=== Section Start ===

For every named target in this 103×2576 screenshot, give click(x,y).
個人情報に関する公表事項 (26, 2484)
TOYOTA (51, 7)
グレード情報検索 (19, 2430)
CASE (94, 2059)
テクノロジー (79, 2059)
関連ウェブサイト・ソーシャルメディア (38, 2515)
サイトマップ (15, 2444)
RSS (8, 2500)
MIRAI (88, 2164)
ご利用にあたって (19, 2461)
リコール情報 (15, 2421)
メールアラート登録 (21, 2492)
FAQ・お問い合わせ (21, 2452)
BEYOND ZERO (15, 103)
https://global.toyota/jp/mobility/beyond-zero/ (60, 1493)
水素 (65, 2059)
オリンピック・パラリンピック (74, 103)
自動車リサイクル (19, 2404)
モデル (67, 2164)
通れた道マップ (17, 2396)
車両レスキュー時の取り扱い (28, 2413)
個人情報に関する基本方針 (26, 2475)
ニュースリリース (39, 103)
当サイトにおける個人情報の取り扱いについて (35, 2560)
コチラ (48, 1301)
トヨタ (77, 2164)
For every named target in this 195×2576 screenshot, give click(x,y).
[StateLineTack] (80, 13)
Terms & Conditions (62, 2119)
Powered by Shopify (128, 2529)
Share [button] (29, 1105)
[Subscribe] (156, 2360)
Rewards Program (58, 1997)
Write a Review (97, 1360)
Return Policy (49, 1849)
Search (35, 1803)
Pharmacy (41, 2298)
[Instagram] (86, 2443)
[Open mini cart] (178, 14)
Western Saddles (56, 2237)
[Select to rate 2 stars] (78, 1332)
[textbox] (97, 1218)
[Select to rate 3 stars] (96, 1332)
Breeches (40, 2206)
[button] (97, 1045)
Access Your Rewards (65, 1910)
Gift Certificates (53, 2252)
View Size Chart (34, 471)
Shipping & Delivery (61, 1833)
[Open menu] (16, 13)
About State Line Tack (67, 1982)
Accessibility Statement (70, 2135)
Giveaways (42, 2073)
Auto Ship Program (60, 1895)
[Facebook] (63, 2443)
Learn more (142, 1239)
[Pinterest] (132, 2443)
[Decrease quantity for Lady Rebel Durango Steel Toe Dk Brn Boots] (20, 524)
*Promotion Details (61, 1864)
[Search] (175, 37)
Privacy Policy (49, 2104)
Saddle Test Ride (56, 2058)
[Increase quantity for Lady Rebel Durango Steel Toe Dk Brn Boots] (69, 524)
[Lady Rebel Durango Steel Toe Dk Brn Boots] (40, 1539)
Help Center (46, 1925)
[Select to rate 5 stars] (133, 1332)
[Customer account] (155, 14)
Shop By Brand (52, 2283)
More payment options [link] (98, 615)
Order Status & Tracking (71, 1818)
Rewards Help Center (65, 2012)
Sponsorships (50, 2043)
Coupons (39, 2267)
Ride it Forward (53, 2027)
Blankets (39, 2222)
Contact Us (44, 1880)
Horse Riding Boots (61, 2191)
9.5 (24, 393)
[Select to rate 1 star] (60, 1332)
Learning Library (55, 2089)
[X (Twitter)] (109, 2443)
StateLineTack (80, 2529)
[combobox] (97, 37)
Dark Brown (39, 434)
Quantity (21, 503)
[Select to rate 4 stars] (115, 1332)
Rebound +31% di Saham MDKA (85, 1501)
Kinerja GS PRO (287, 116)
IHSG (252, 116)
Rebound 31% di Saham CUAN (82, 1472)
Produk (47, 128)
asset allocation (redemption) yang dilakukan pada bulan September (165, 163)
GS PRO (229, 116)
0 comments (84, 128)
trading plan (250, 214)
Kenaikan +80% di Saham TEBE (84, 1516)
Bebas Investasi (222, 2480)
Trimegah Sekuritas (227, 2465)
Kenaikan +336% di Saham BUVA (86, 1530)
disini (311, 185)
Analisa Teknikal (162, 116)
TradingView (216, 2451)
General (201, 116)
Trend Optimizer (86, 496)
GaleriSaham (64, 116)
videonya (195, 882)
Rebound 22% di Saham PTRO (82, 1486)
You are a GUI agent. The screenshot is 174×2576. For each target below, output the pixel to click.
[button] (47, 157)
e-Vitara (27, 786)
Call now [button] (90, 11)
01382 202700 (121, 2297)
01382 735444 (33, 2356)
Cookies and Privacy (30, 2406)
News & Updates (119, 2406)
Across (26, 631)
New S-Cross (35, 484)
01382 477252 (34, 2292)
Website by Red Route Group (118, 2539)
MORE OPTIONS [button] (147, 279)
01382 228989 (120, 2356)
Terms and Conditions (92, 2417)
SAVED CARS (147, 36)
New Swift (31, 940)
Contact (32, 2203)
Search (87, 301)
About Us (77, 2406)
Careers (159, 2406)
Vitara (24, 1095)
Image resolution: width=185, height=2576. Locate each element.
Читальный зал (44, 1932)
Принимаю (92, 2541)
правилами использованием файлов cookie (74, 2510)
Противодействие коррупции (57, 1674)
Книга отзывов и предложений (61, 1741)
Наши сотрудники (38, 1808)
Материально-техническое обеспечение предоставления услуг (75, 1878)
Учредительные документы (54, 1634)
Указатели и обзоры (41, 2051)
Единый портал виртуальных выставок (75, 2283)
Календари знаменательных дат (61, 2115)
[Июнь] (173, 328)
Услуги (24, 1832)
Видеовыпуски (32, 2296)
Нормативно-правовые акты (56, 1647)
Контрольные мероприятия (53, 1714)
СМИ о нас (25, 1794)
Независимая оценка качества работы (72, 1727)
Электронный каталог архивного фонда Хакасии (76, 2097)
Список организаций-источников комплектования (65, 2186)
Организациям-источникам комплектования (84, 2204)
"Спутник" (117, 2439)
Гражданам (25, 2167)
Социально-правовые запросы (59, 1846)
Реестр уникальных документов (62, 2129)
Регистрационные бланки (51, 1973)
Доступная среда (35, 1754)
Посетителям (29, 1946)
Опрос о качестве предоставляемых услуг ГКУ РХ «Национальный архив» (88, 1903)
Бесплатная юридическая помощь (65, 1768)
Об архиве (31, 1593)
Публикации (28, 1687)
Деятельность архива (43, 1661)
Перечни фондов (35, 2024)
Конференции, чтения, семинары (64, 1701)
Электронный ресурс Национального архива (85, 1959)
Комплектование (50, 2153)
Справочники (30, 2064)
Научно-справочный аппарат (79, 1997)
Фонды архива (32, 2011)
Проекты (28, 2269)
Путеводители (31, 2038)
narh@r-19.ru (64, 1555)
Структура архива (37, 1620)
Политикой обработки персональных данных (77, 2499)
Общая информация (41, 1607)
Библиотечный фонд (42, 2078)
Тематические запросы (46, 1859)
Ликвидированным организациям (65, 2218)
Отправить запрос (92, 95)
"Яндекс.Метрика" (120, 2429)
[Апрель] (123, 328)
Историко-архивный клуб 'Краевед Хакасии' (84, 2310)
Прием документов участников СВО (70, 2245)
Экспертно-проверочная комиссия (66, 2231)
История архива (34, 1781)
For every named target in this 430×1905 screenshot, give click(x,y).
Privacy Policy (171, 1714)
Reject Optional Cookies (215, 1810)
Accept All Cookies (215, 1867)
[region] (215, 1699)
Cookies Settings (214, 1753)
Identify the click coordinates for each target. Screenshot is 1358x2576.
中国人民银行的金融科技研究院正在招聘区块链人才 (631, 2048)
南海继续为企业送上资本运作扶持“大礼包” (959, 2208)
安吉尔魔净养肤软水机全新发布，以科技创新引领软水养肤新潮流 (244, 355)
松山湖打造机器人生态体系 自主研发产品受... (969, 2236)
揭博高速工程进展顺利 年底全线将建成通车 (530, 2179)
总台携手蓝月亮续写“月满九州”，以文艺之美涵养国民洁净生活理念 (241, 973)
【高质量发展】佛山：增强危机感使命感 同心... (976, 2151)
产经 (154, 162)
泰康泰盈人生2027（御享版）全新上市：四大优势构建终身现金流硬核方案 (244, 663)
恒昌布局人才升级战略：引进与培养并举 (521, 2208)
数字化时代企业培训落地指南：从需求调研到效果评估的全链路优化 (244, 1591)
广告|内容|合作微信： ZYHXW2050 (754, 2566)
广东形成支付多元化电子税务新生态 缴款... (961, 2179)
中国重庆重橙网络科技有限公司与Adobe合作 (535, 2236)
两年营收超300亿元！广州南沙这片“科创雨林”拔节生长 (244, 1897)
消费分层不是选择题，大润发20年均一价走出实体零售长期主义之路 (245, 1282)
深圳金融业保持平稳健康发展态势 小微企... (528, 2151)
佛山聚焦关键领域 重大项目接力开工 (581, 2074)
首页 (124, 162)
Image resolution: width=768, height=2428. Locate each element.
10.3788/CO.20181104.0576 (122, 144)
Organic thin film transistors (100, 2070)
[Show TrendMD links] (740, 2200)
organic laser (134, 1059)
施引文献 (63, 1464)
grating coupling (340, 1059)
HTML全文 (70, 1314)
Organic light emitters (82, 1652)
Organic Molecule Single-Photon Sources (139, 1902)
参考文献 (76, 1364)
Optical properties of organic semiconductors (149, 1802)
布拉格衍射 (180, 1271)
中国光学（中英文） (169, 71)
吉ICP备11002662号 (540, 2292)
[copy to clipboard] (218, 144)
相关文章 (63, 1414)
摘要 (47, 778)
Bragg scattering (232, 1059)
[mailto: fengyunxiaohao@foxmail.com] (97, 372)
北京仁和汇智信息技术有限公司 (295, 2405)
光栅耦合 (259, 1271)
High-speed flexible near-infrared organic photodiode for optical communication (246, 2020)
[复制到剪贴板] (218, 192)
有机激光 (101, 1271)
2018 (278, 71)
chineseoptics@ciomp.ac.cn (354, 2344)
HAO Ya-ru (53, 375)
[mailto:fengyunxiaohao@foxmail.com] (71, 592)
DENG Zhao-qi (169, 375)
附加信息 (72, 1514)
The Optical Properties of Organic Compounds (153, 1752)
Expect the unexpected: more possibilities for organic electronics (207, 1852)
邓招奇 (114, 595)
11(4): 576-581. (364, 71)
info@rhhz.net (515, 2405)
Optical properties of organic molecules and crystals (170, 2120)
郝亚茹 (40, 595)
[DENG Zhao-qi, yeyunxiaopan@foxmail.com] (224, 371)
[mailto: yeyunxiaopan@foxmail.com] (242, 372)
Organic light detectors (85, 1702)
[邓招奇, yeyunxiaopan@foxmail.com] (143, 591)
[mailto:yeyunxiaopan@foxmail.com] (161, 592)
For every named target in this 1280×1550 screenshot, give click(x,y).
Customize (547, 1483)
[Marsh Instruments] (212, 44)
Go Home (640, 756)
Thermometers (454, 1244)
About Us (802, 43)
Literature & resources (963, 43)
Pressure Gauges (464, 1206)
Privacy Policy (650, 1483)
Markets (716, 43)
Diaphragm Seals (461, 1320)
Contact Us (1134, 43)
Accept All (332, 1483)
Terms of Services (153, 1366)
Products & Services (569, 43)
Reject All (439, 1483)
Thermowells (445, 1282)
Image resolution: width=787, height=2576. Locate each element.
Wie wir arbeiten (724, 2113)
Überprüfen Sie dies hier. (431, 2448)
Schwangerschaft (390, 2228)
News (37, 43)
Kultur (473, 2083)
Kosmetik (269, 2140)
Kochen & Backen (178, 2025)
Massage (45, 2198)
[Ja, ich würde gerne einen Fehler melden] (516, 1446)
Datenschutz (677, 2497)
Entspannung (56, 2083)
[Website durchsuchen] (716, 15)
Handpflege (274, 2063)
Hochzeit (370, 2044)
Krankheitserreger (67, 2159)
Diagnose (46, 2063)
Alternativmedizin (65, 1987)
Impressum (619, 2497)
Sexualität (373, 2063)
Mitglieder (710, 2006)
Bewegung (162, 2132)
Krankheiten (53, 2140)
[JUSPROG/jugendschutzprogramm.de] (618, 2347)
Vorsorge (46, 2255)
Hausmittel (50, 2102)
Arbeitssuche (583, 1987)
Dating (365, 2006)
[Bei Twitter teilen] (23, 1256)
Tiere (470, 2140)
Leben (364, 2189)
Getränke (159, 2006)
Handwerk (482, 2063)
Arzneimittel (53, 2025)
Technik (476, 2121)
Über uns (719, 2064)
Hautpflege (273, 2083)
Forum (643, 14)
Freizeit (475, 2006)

=== Section End ===

-- Task --
Only the lines above from the one with "[mailto: fengyunxiaohao@foxmail.com] (97, 372)" up to and including the one with "info@rhhz.net (515, 2405)" should be repeated, exactly as written.

-- Response --
[mailto: fengyunxiaohao@foxmail.com] (97, 372)
北京仁和汇智信息技术有限公司 (295, 2405)
光栅耦合 (259, 1271)
High-speed flexible near-infrared organic photodiode for optical communication (246, 2020)
[复制到剪贴板] (218, 192)
有机激光 (101, 1271)
2018 (278, 71)
chineseoptics@ciomp.ac.cn (354, 2344)
HAO Ya-ru (53, 375)
[mailto:fengyunxiaohao@foxmail.com] (71, 592)
DENG Zhao-qi (169, 375)
附加信息 (72, 1514)
The Optical Properties of Organic Compounds (153, 1752)
Expect the unexpected: more possibilities for organic electronics (207, 1852)
邓招奇 (114, 595)
11(4): 576-581. (364, 71)
info@rhhz.net (515, 2405)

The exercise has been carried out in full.